Skip to main content
Reinforcement Learning (RL) trains directly against a live task app. The CLI validates your environment, submits the job to the Synth backend, and streams rewards/metrics so you can stop or rerun quickly.

Before You Begin

  • Config: A TOML file that sets algorithm, task URLs, model defaults, and hyperparameters.
  • Secrets: SYNTH_API_KEY, ENVIRONMENT_API_KEY, and TASK_APP_URL stored in a .env. Provide the path up front with --env-file /path/.env if you want to skip prompts.
  • Task app health: Ensure /health and /task_info endpoints respond; the CLI calls them and will abort if they fail.
  • Optional overrides:
    • --model MODEL_ID to force a specific backend model.
    • --task-url https://... to override what’s in the config for this run.
    • --idempotency some-uuid so retried submissions don’t duplicate jobs.
    • --allow-experimental (or --no-allow-experimental) to temporarily change the SDK experimental flag.

Run the CLI

uvx synth-ai train \
  --type rl \
  --config configs/rl/alpha.toml \
  --env-file .env.rl
  1. Config selection: If you omit --config, the CLI lists discovered TOMLs and remembers your last choice.
  2. Env resolution: Required keys are shown with masked values; select another .env, fetch Modal secrets, or enter values manually if something is missing.
  3. Verification calls: The CLI hits POST /rl/verify_task_app using every org credential combination to make sure the backend can talk to your task app. Failures print a full diagnostics payload so you can fix auth without guessing.
  4. Task-app health check: check_task_app_health pings the task app directly with your ENVIRONMENT_API_KEY. If it fails, no job is created—fix the task app first.
  5. Job creation: The CLI prints the payload preview and runs POST {backend}/rl/jobs.
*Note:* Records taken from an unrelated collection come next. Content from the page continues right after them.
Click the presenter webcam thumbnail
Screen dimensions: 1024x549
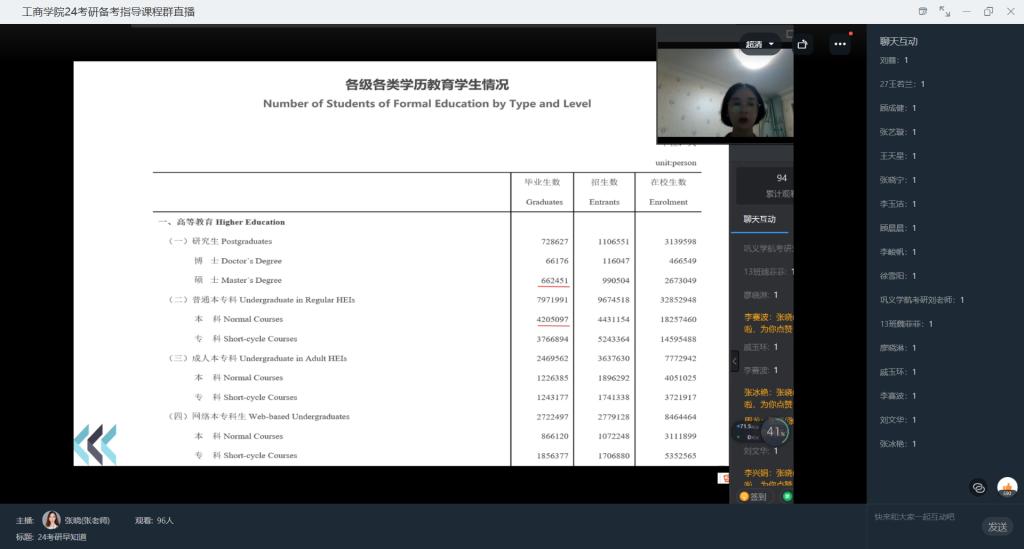[x=724, y=92]
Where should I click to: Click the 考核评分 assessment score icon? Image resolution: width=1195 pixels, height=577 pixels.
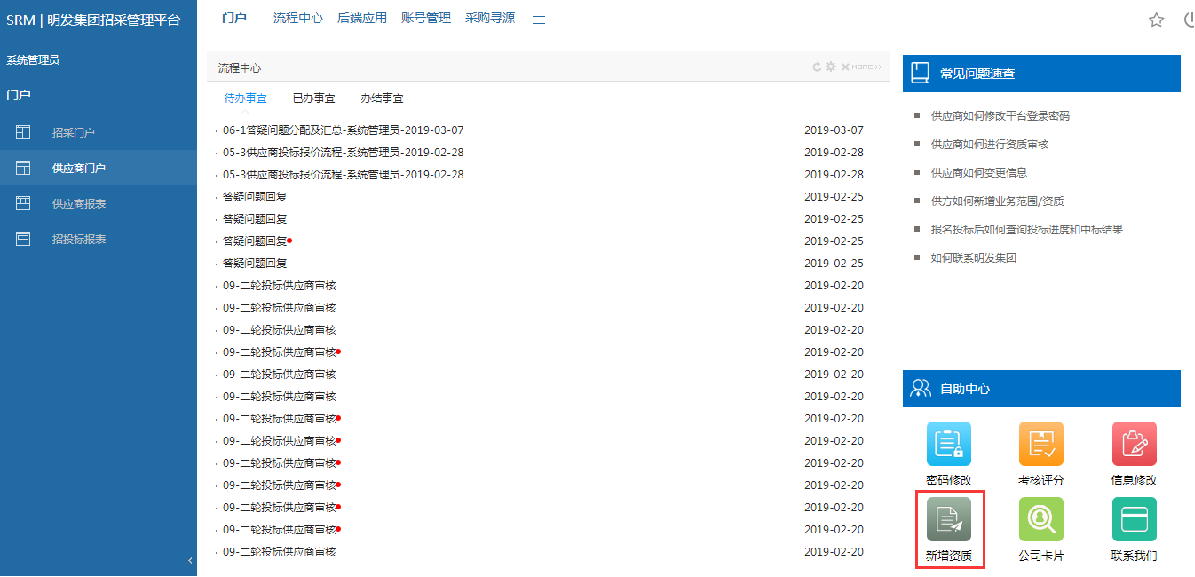click(1041, 445)
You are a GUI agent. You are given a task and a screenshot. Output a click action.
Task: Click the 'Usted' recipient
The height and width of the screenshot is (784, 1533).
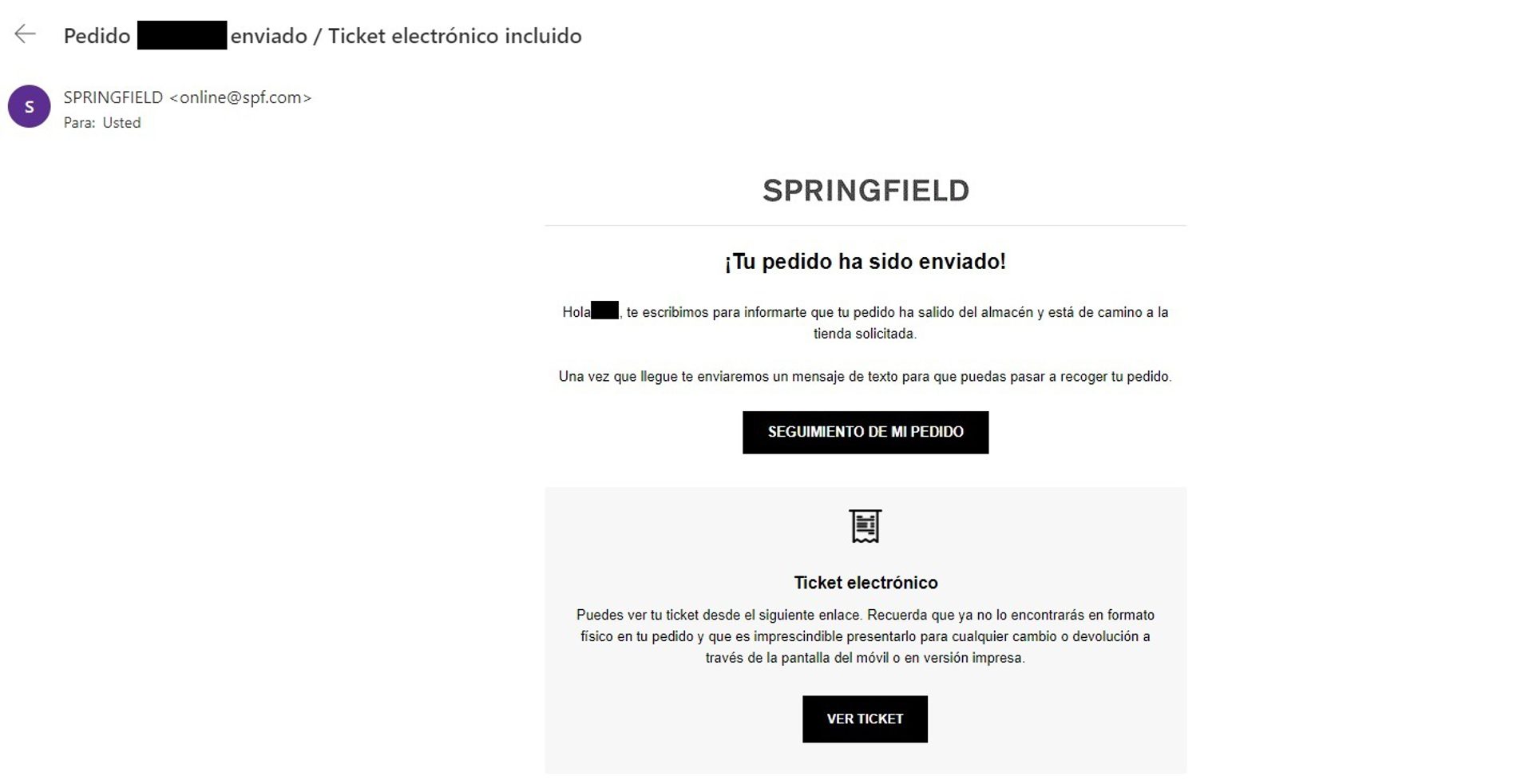click(121, 123)
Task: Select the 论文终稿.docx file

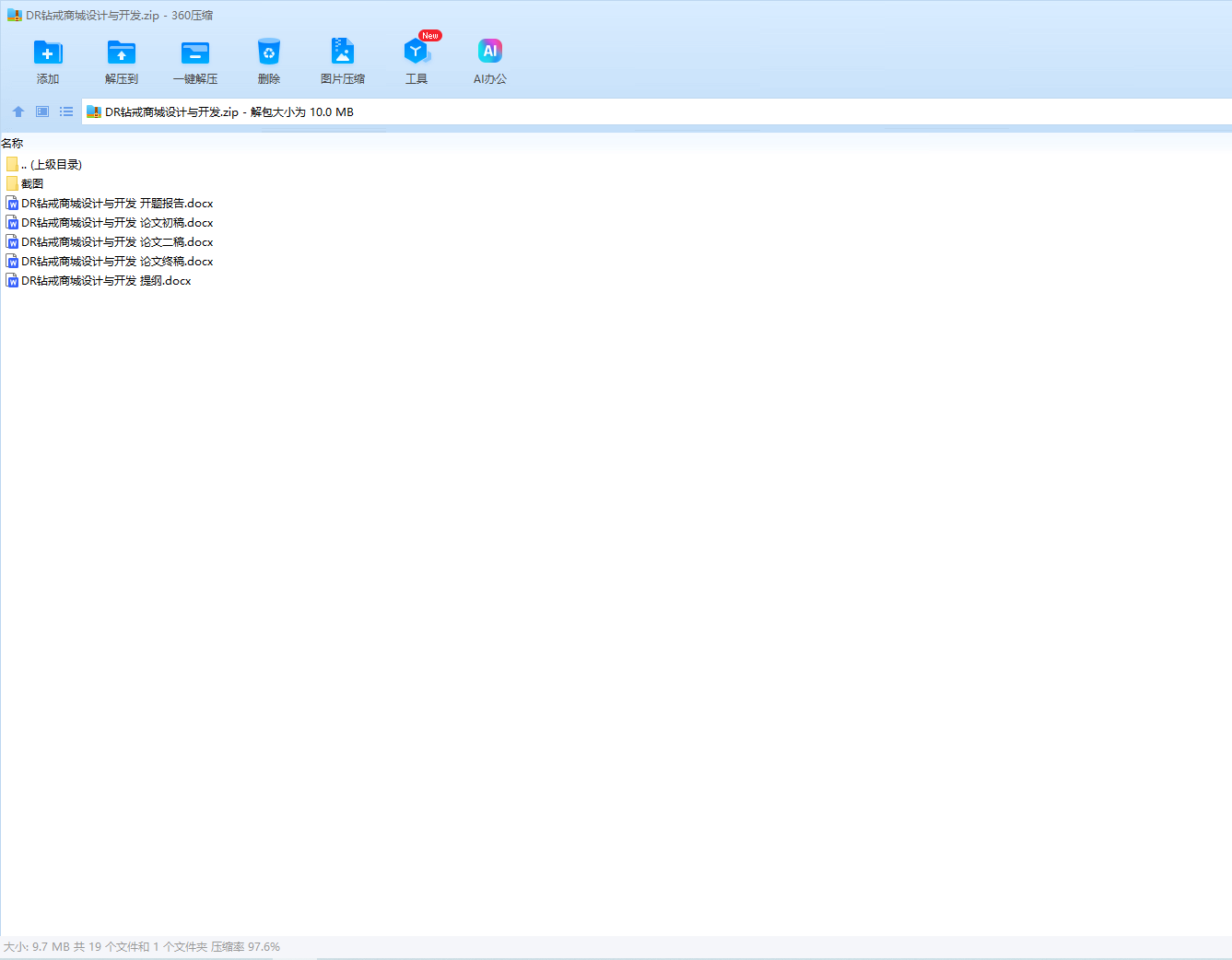Action: coord(117,262)
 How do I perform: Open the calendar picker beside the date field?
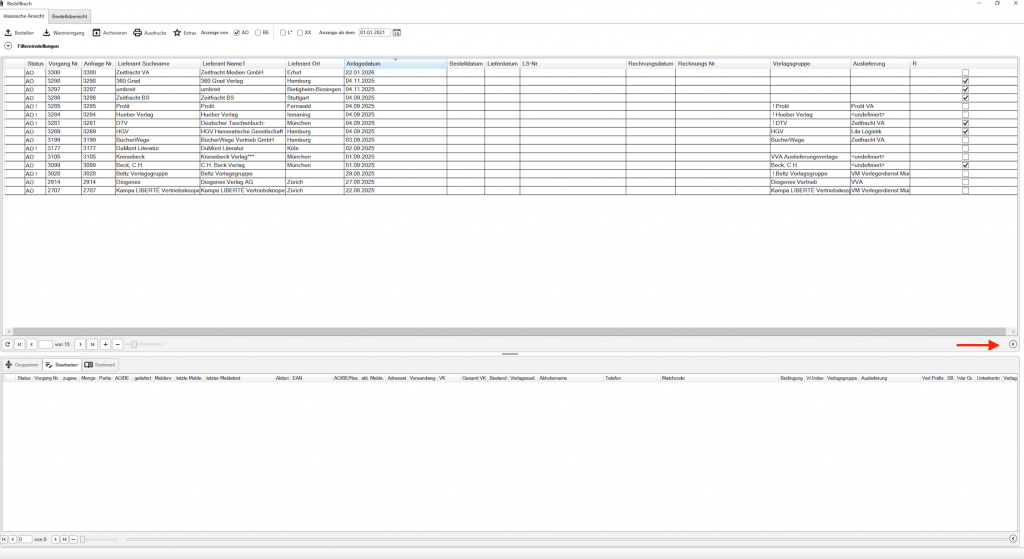point(396,33)
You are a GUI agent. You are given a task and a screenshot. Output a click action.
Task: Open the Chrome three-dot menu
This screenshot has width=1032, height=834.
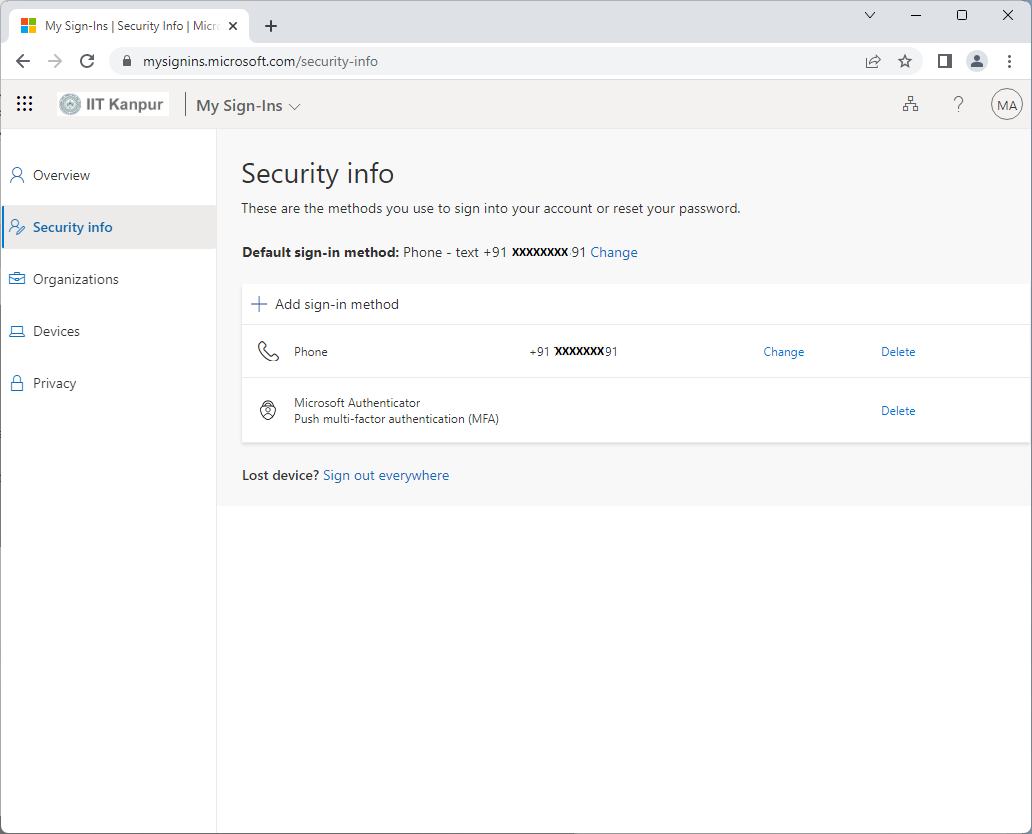click(x=1009, y=61)
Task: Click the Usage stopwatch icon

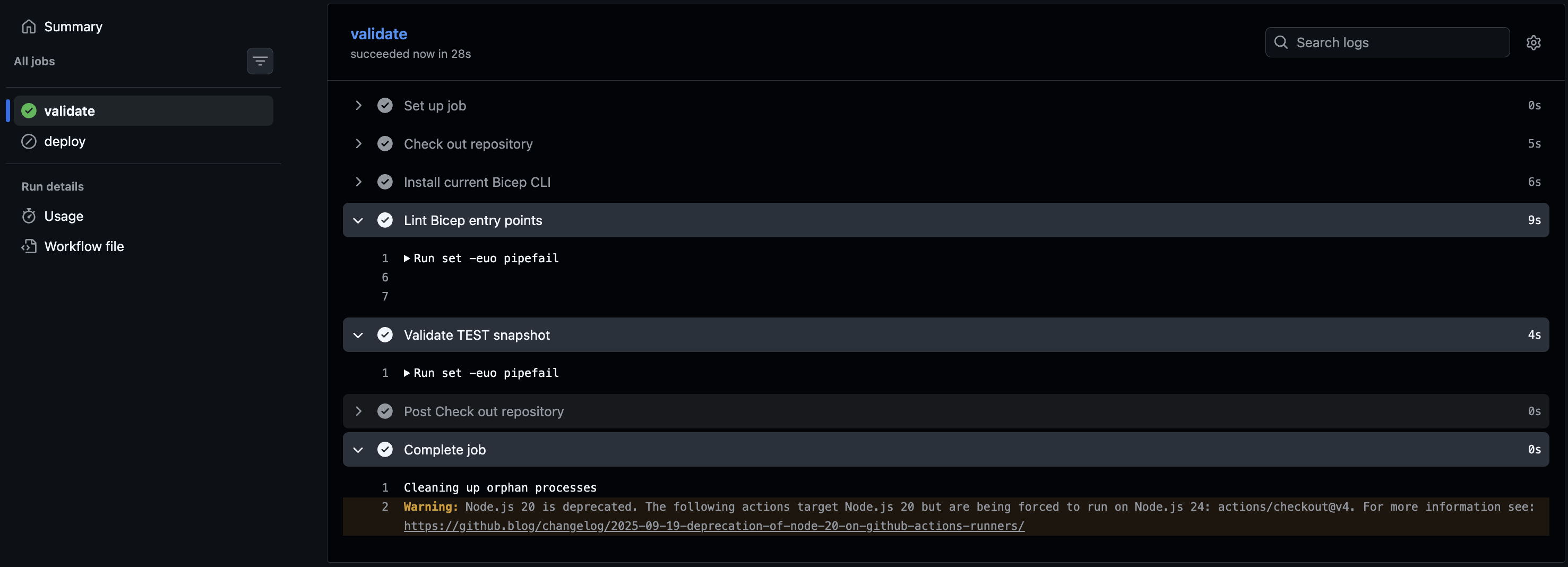Action: coord(29,216)
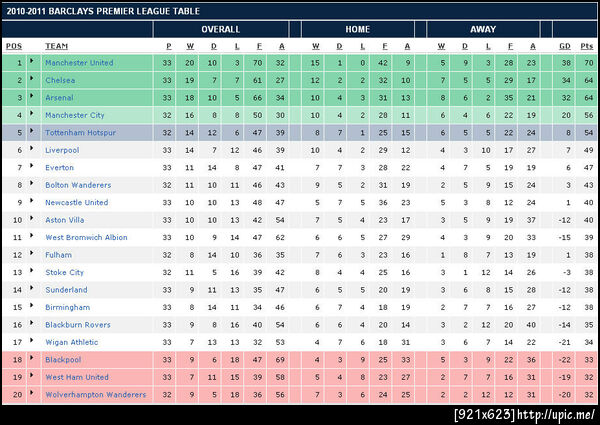600x425 pixels.
Task: Click the arrow next to Fulham
Action: [32, 255]
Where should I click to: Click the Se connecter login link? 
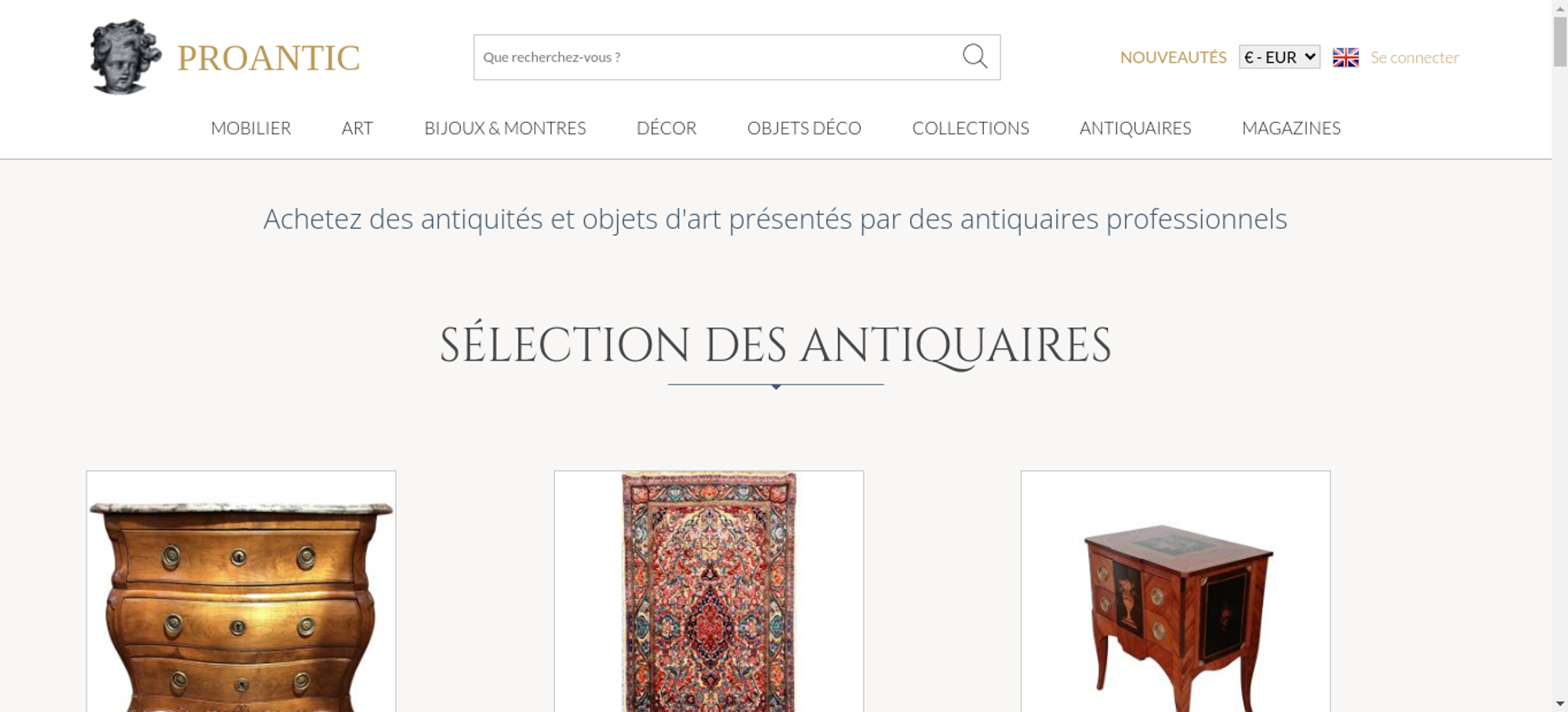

The response must include a job_id.

Live Monitoring

  • Leave --poll (default) enabled to launch the JobStreamer.
  • --stream-format cli (default) prints concise status + event updates while hiding noisy Hatchet/Modal logs.
  • --stream-format chart opens a live loss/score view that tracks gepa.transformation.mean_score.
  • --poll-timeout (seconds) and --poll-interval (seconds) control how long and how often the streamer checks in.
  • Disable polling (--no-poll) when you only need the job ID—for example, triggering runs from CI and checking status later.

What You See

  • Verification summary listing candidate credentials and status codes.
  • Task app health result (✓ Task app healthy or a detailed failure reason).
  • Payload preview plus the raw backend response (truncated to 400 chars for readability).
  • Streaming events emitted by the RL job (status transitions, environment events, metrics).
  • Final status JSON once the job reaches a terminal state.

Troubleshooting Tips

  • Authentication errors usually mean the .env lacks ENVIRONMENT_API_KEY or it’s scoped to another task app—rerun with --env-file pointing to the correct secrets file.
  • If the CLI hangs at “Verifying task app…”, the task app is likely offline; test its /health endpoint manually.
  • Use --idempotency whenever you expect to rerun commands (e.g., in scripts) to avoid duplicate jobs.